Incendio colposo: pericolo presunto e rilettura del fatto in cassazione (Cass. pen. Sez. IV n. 2780 del 23.01.2025)
Principi di diritto (Massima)
Nel reato di incendio colposo di cui all’art. 449 cod. pen. il pericolo per la pubblica incolumità è presunto, sicché il suo accertamento prescinde dalla verifica di un pericolo concreto. Resta irrilevante che il fuoco rimanga circoscritto entro un limite oltre il quale non possa estendersi. Il giudice di legittimità non può sostituire la propria valutazione delle risultanze probatorie a quella dei giudici di merito, né annullare la sentenza sulla base di mere prospettazioni alternative. Ai fini dell’art. 131 bis cod. pen. il giudizio sulla tenuità dell’offesa si effettua con i criteri dell’art. 133, primo comma, cod. pen., senza che sia necessaria la disamina di tutti gli elementi previsti.
Il Fatto
La Corte di appello di Palermo, con sentenza del 7 marzo 2024, ha confermato la condanna pronunciata dal Tribunale di Sciacca nei confronti dell’imputato per il reato di cui all’art. 449 cod. pen. Gli si contestava di avere cagionato, per colpa, un incendio durante la pulitura di un terreno, acceso con fuochi non controllati e propagatisi fino a un box in alluminio e legno.
La difesa ha proposto ricorso per cassazione articolando censure sulla ricostruzione del fatto, sulla nozione di incendio accolta dalla Corte territoriale e sul mancato riconoscimento della particolare tenuità del fatto. Il Procuratore generale ha chiesto il rigetto.
La Motivazione della Corte
La Corte ha dichiarato inammissibile il ricorso. Le censure, osserva, si sviluppano sul piano della ricostruzione fattuale e mirano a sovrapporre una lettura delle risultanze probatorie diversa da quella recepita dai giudici di merito, senza far emergere un vizio della motivazione rilevante ai sensi dell’art. 606 cod. proc. pen.
Secondo i principi consolidati di legittimità, la sentenza non può essere annullata sulla base di mere prospettazioni alternative che si risolvano in una rilettura orientata degli elementi di fatto o nell’assunzione di parametri ricostruttivi diversi. Compito del giudice di legittimità è stabilire se i giudici di merito abbiano esaminato tutti gli elementi disponibili, ne abbiano fornito corretta interpretazione e abbiano applicato le regole della logica.
Nel caso concreto la Corte territoriale ha offerto una valutazione analitica e autonoma sui punti dedotti con l’atto di gravame, con motivazione esaustiva e immune dalle censure. I giudici di merito hanno argomentato sulla riconducibilità del fatto all’imputato, che non ha approntato le cautele necessarie a evitare la propagazione del fuoco, considerata anche la presenza di letame, di uno pneumatico e di manufatti nelle adiacenze.

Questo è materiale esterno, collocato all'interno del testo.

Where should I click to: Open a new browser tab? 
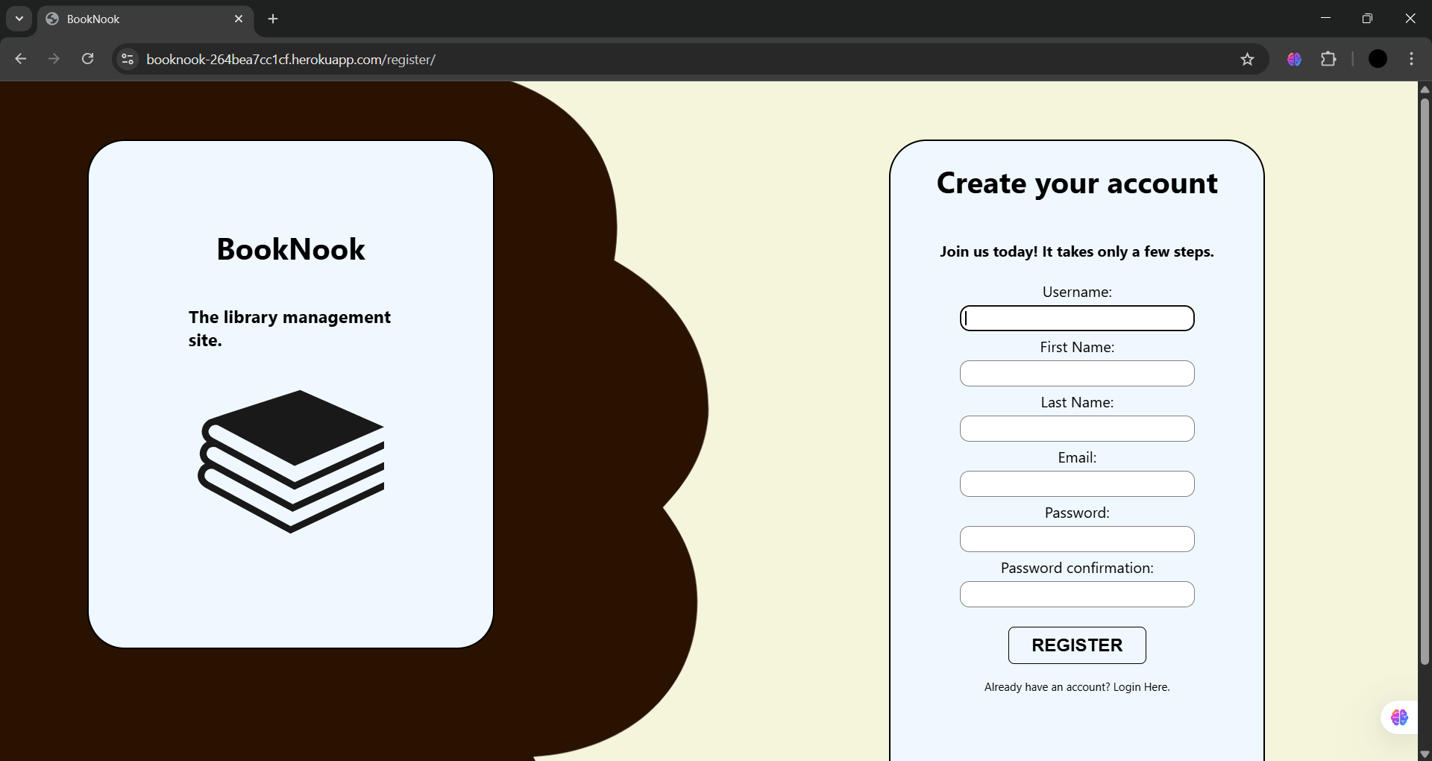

Quanto alla configurabilità dell’incendio, la Corte ha richiamato il principio per cui, per il reato causato da condotta imprudente e negligente, è irrilevante che il fuoco rimanga circoscritto entro un limite oltre il quale non possa estendersi e l’accertamento di fatto non è sindacabile in sede di legittimità se condotto con criteri non illogici: esso deve prescindere dall’accertamento di un pericolo concreto, poiché nel reato in questione il pericolo per la pubblica incolumità è presunto (Sez. 4 n. 37599 del 02.08.2007, Rv. 237774).
Infine, il motivo sul mancato riconoscimento dell’art. 131 bis cod. pen. è stato giudicato manifestamente infondato. Ai fini della particolare tenuità del fatto si considerano le modalità della condotta, il grado di colpevolezza e l’entità del danno o del pericolo (Sez. Un. n. 13681 del 25.02.2016, Tushaj, Rv. 266590). Il giudice distrettuale ha valutato la gravità della condotta colposa e l’effettivo pericolo derivante da un incendio di non piccole proporzioni, secondo il principio per cui il giudizio sulla tenuità si effettua con i criteri dell’art. 133, primo comma, cod. pen., senza necessità di disamina di tutti gli elementi (Sez. 6 n. 55108 del 08.11.2018, Milone, Rv. 274647). All’inammissibilità segue la condanna alle spese processuali e al versamento di una somma in favore della Cassa delle ammende.